Les groupes industriels craignent que l'interdiction ne crée un précédent pour des limitations plus larges à travers l'Europe sur les vols court-courriers - autrefois un symbole de la libéralisation transfrontalière et maintenant de plus en plus sous le feu des critiques.

Les aéroports et les compagnies aériennes régionales françaises et européennes élaborent une nouvelle stratégie pour contrer l'interdiction de trois lignes de vols court-courriers françaises, qui est en place pour trois ans.

Bien qu'ils affirment qu'une contestation juridique formelle est peu probable, ils prévoient d'invoquer la liberté de circulation - l'une des quatre libertés fondamentales inscrites dans le droit européen - lors des examens informels de la loi qui devraient avoir lieu deux fois par an, et de faire pression sur le gouvernement.

"Nous avons le principe établi par l'UE d'un marché ouvert et libéralisé avec la liberté de fournir des services aériens pour toute compagnie européenne entre n'importe quel point en Europe", a déclaré un haut responsable de l'industrie.

"Et c'est essentiellement pour soutenir la liberté de mouvement, des personnes et des citoyens à travers l'Europe."

L'argument de la liberté de circulation patauge dans l'un des sujets les plus sensibles de la politique européenne, mais se heurte à des obstacles considérables en raison de sa complexité, selon des sources européennes.

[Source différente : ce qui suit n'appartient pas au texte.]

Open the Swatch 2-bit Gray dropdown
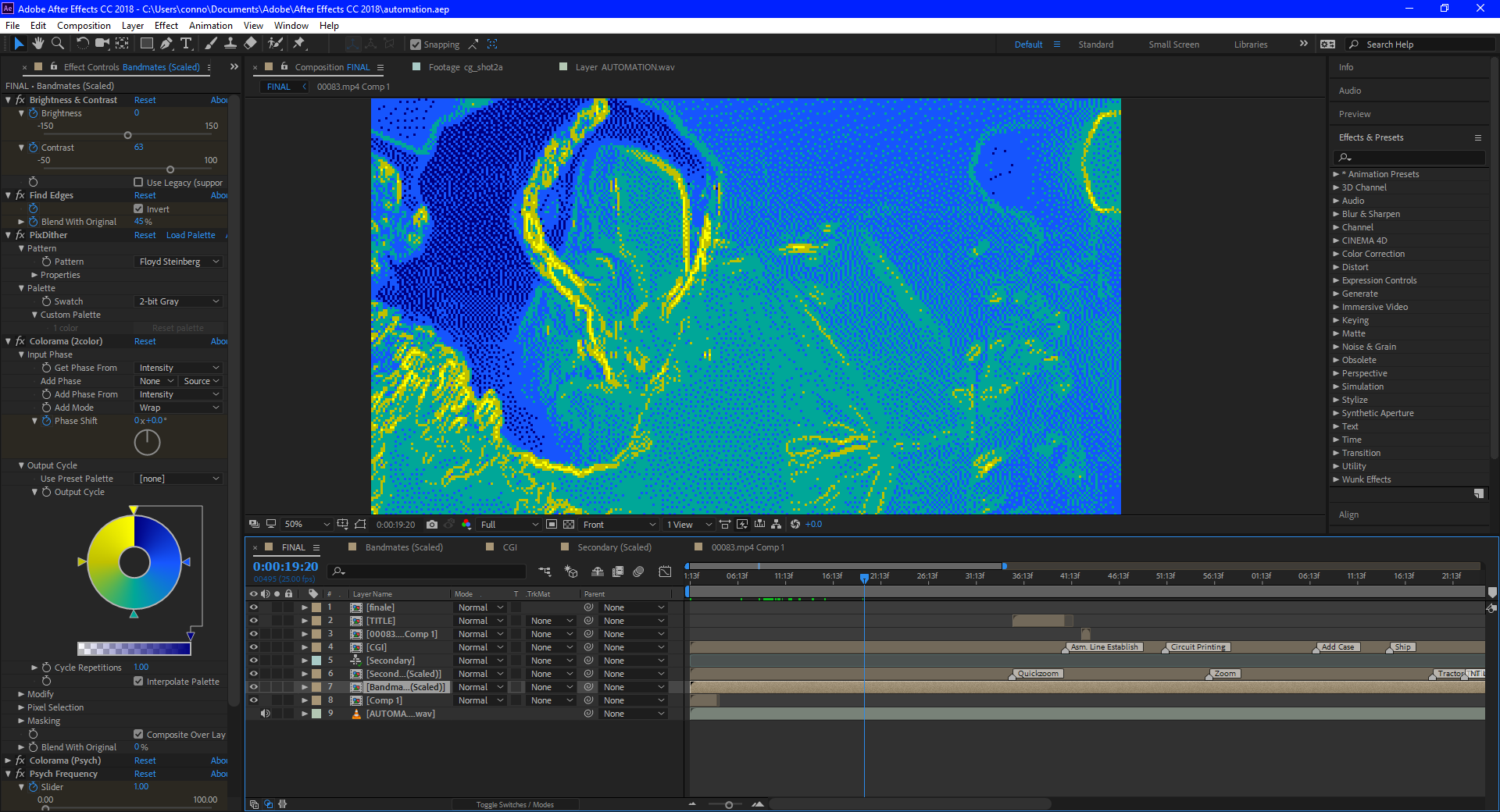[179, 301]
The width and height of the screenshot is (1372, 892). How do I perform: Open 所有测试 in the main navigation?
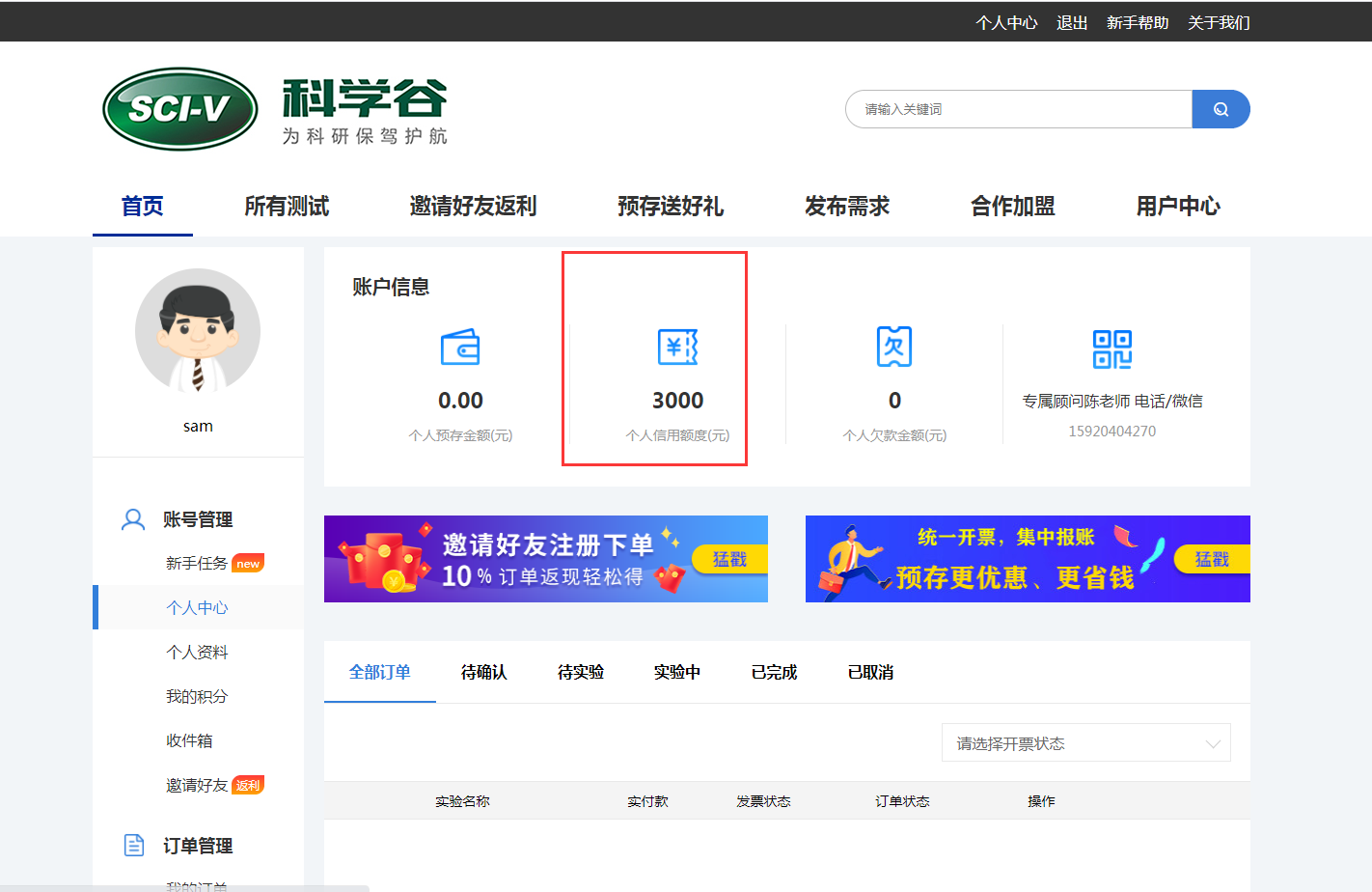pyautogui.click(x=287, y=207)
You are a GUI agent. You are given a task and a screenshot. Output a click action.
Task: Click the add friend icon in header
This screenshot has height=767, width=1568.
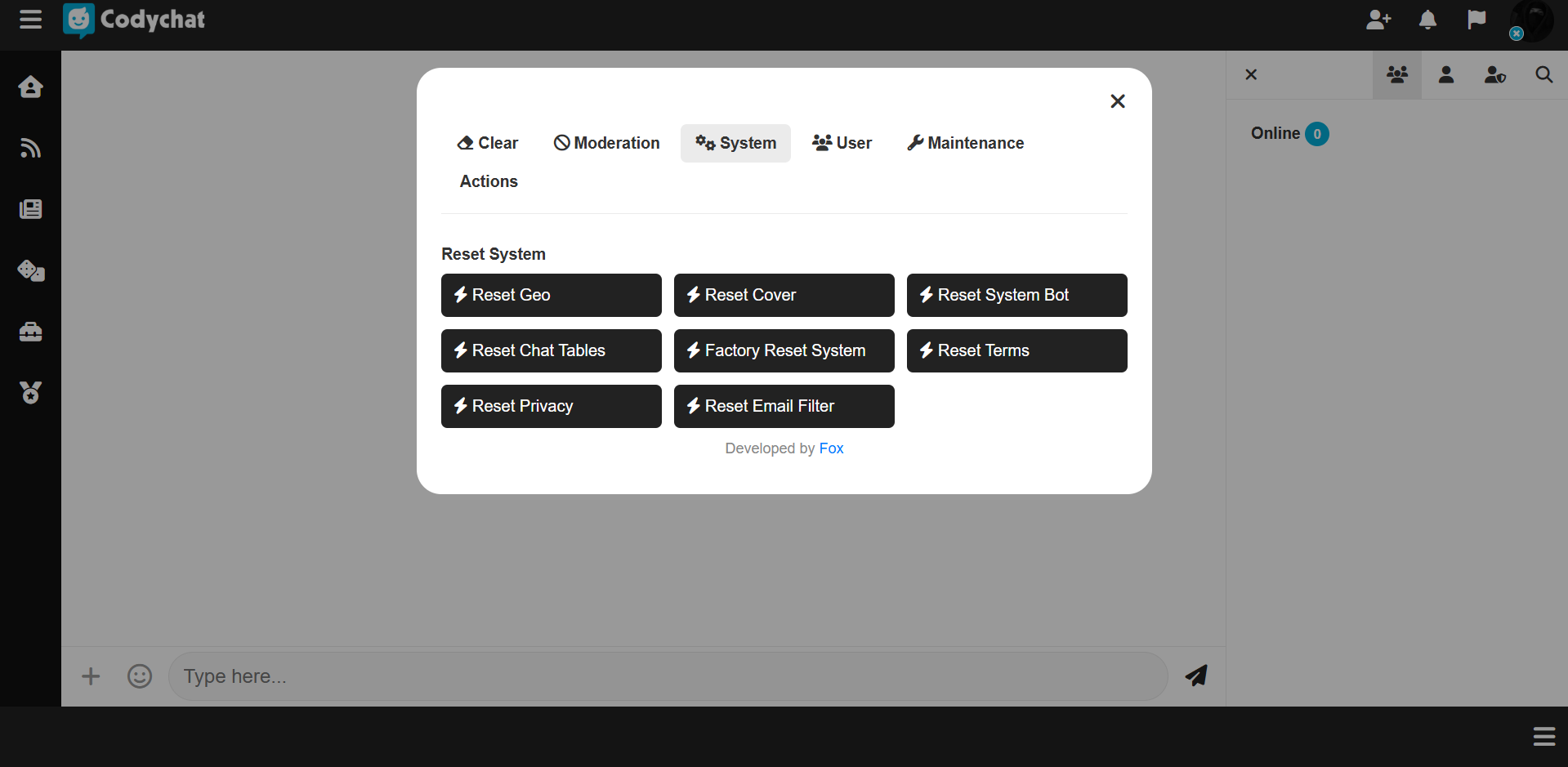[1378, 20]
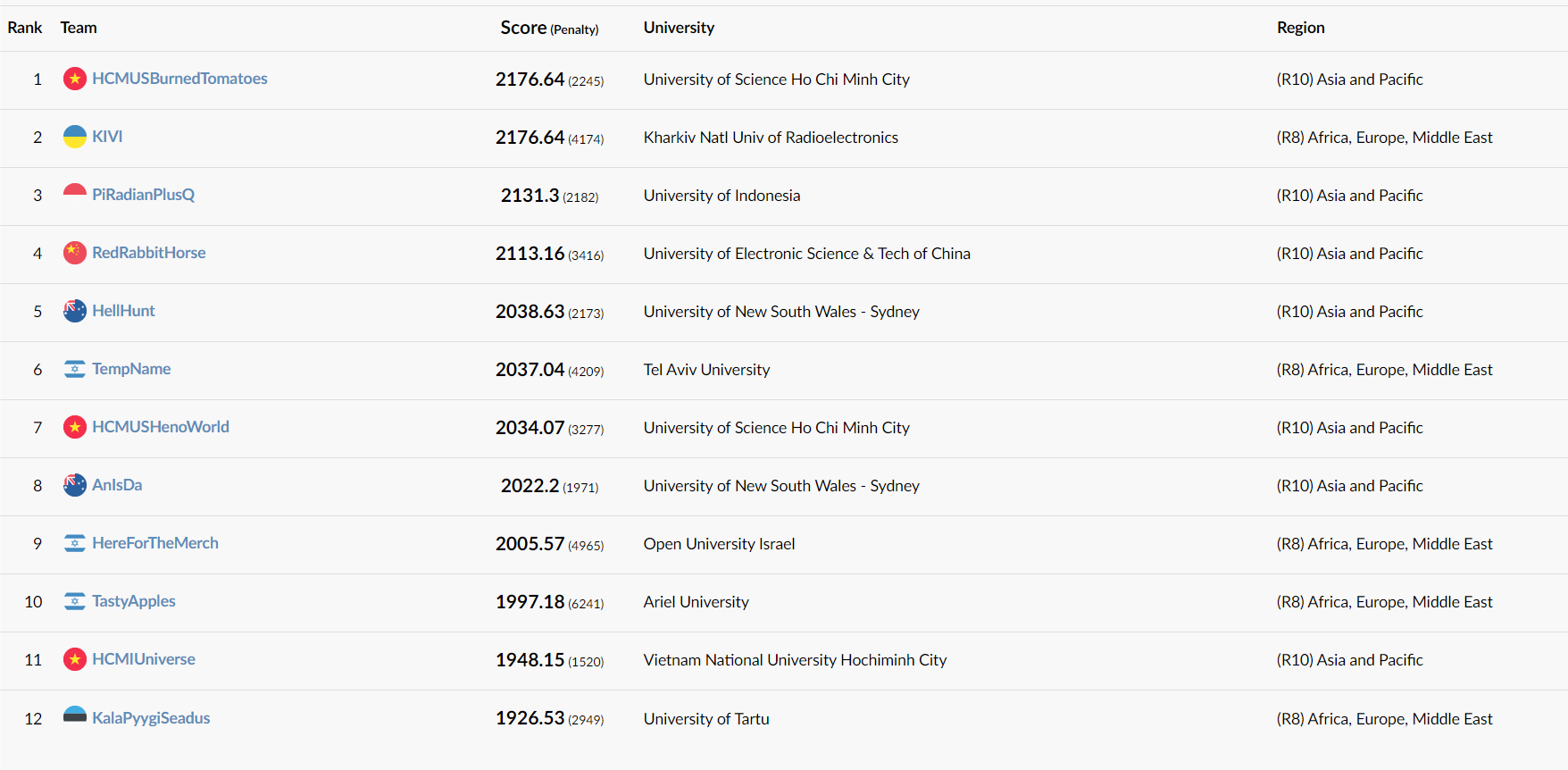1568x770 pixels.
Task: Open the HCMUSBurnedTomatoes team link
Action: click(179, 79)
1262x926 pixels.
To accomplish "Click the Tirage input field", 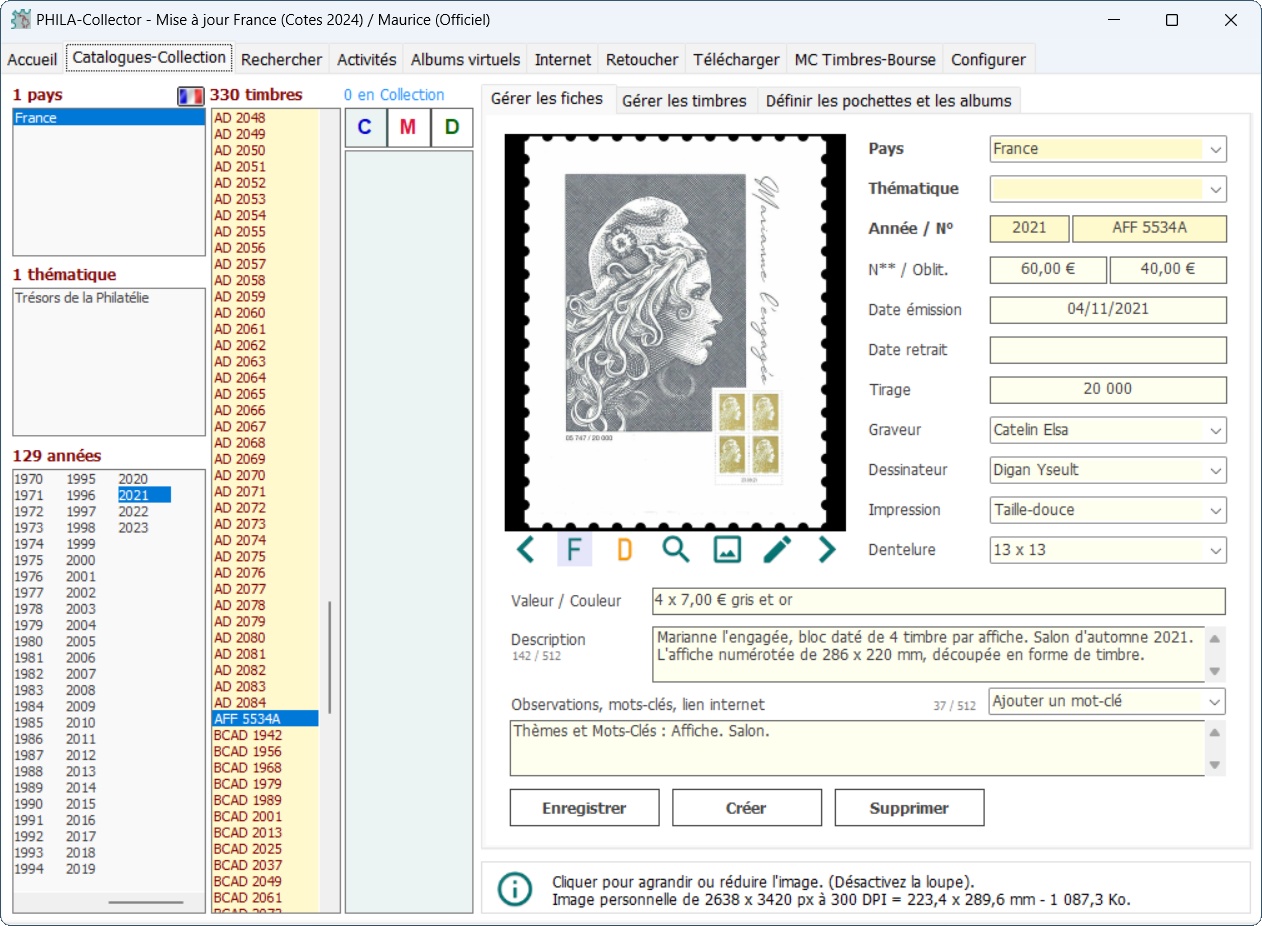I will [1107, 389].
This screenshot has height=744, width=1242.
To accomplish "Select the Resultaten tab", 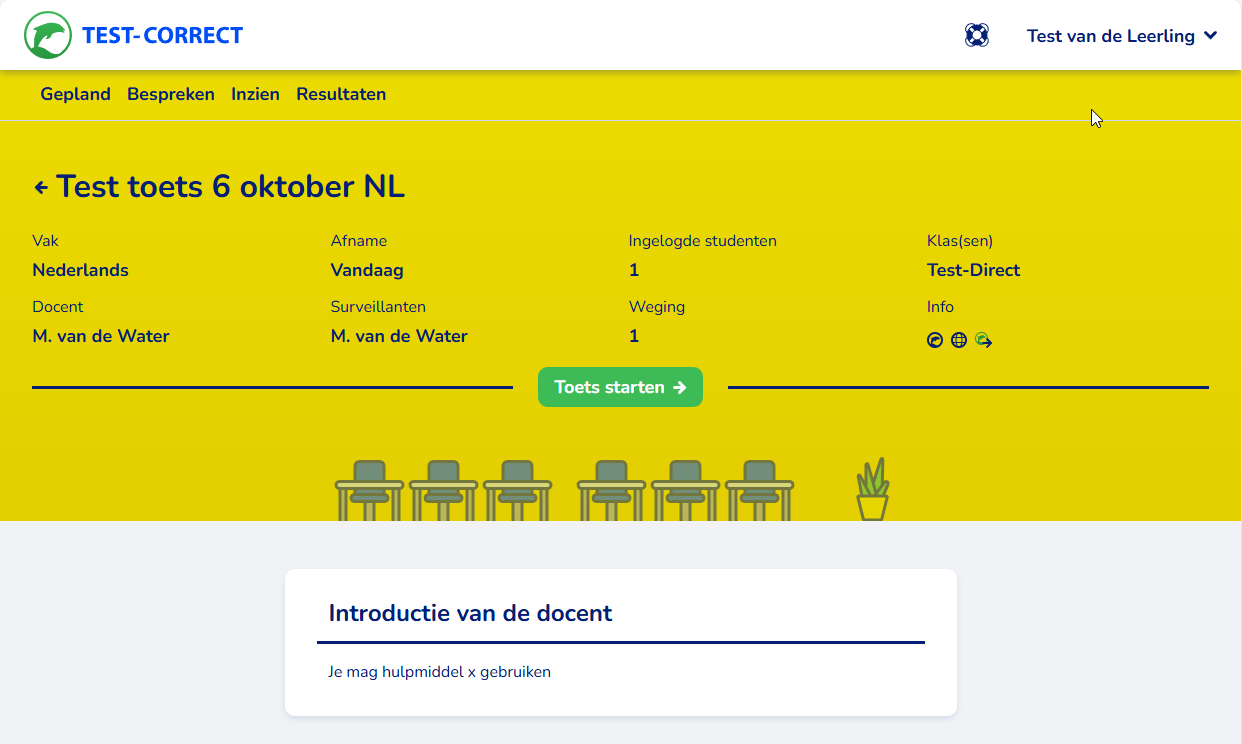I will [341, 94].
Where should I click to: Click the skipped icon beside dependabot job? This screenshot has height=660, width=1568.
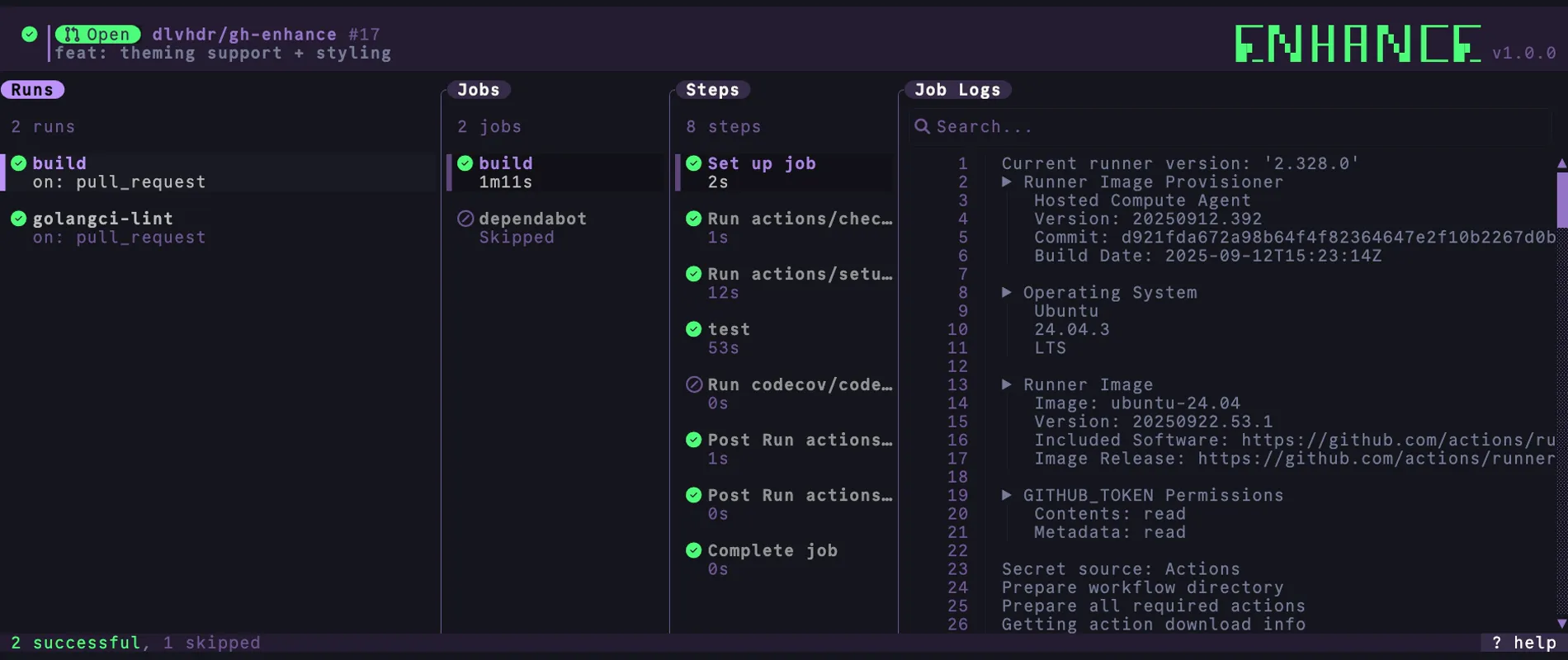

Les organismes industriels affirment également que l'interdiction - qui a touché beaucoup moins de routes que ne l'espéraient les groupes environnementaux - est finalement inefficace pour réduire de manière significative les émissions.

SCARA, un groupe représentant les compagnies aériennes régionales françaises qui a exercé un lobbying agressif pour atténuer l'interdiction initiale, a déclaré qu'il utiliserait également les périodes de révision pour prouver que l'interdiction n'a pas d'impact réel.

"Nous embarrasserons les gens avec les données", a déclaré le chef des compagnies aériennes mondiales, Willie Walsh, en marge de la conférence Airline Economics à Dublin.

"Si nous interdisions tous les vols de moins de 500 km en Europe... cela représenterait moins de 4 % du CO2 en Europe, n'est-ce pas ? Je pense qu'il y a une perception que ce serait 80%. Ce n'est pas une solution", a-t-il déclaré à Reuters.

Selon l'Union des aéroports français, qui prévoit de déposer une plainte auprès du Conseil d'État français au sujet de l'interdiction, probablement d'ici la fin du mois, les liaisons qui seront interdites ne représentent que 0,23 % des émissions du transport aérien en France, 0,04 % des émissions du secteur des transports et 0,02 % des émissions du secteur du transport aérien.

LA MONTÉE EN PUISSANCE DES VERTS

Les lobbyistes verts souhaitent des restrictions plus larges et se préparent à contrer les efforts de l'industrie pour annuler l'interdiction.

Jo Dardenne, directeur de l'aviation au groupe de campagne Transport and Environment, a reconnu que l'interdiction était limitée pour le moment, mais a déclaré qu'il s'agissait d'un signal important pour les pays désireux de réduire les émissions de l'aviation.

"Il s'agit de montrer que... vous avez le droit de plafonner réellement les émissions de votre secteur de l'aviation", a-t-elle déclaré.

Déçus par le manque d'ambition des règles actuelles, les militants ont déclaré qu'ils espéraient revenir à la proposition initiale d'interdire les vols sur les routes dont le temps de trajet est inférieur à 6 heures.

"C'est hypocrite. Ils ont fait en sorte que l'interdiction n'ait aucun impact... ils ont fait une forte pression pour réduire l'ambition", a déclaré Sarah Fayolle, chargée de campagne sur les transports pour Greenpeace en France.

L'industrie du transport aérien s'attend à ce que l'UE la soutienne dans la réalisation de ses objectifs visant à limiter la portée de l'interdiction. "L'Europe a certainement reconnu que la loi française ne pouvait être appliquée que de manière limitée [...]. C'est donc une bonne chose", a déclaré Jean-Francois Dominiak, chef de la SCARA.

Fit for 55, un ensemble de règles européennes visant à lutter contre le changement climatique et à introduire des réformes, entrera en vigueur dans l'ensemble du bloc au cours des deux ou trois prochaines années et devrait avoir un impact environnemental plus important, selon les responsables européens.

Mais pour l'instant, l'UE s'en tiendra à son approbation, a déclaré à Reuters Henrik Hololei, directeur général de la mobilité et des transports à la Commission européenne, ajoutant que les "conditions" imposées par les fonctionnaires européens, comme les périodes de révision, rendent l'interdiction raisonnable.

"Nous avons trouvé un bon équilibre pour que (la France) ait pu construire, comme on dirait, une église au milieu du village."